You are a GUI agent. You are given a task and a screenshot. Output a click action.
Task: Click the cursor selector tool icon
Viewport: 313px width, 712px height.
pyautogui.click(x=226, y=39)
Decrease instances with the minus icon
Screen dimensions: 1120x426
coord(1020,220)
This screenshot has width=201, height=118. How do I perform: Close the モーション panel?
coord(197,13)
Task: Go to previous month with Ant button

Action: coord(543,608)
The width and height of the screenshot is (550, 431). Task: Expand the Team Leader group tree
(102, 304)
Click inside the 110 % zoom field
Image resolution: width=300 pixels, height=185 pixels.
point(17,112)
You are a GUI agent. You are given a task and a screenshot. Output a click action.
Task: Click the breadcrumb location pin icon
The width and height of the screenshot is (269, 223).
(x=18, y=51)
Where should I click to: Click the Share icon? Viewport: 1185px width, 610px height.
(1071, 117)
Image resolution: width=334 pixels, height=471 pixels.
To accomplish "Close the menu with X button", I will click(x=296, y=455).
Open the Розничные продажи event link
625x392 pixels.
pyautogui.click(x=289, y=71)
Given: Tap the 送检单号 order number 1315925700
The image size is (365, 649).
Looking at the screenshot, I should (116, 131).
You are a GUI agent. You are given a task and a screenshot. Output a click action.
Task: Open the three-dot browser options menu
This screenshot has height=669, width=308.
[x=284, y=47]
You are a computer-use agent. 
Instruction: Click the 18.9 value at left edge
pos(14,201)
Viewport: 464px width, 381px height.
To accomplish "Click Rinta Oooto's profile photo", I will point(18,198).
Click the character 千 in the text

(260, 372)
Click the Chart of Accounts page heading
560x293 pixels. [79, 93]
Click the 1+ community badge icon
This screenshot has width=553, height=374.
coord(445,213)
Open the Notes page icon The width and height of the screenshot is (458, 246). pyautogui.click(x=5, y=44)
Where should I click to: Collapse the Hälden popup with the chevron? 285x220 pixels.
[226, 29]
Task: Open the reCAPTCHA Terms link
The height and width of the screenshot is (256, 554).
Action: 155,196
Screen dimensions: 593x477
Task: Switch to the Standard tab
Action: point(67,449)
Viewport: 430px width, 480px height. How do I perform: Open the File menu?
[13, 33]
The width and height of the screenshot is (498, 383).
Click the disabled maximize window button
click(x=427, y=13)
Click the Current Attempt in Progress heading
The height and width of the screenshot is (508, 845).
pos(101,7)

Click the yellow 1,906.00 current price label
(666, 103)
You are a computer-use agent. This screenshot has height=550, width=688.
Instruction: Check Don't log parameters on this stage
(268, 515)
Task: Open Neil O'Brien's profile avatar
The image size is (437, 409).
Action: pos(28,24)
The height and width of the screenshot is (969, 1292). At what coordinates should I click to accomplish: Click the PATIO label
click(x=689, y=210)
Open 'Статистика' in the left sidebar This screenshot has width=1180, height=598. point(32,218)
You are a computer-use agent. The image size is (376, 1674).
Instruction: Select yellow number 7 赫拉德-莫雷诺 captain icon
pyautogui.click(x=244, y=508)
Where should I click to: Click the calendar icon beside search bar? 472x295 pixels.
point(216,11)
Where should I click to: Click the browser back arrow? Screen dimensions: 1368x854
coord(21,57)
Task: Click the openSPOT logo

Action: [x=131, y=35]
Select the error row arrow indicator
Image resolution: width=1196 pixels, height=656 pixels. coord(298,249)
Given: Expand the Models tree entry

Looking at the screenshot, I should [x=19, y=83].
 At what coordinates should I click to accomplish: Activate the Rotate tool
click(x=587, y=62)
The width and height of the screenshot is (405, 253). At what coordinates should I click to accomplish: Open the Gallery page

→ Description of the task:
A verbatim transcription is needed of the lines above, starting at the line with "Instruction: Check Don't" and ending at the line with "You are a computer-use agent. The", both included, and of nothing else.

→ Solution for this exercise:
Instruction: Check Don't log parameters on this stage
(268, 515)
Task: Open Neil O'Brien's profile avatar
The image size is (437, 409).
Action: pos(28,24)
The height and width of the screenshot is (969, 1292). At what coordinates should I click to accomplish: Click the PATIO label
click(x=689, y=210)
Open 'Статистика' in the left sidebar This screenshot has width=1180, height=598. point(32,218)
You are a computer-use agent. The image size is (376, 1674).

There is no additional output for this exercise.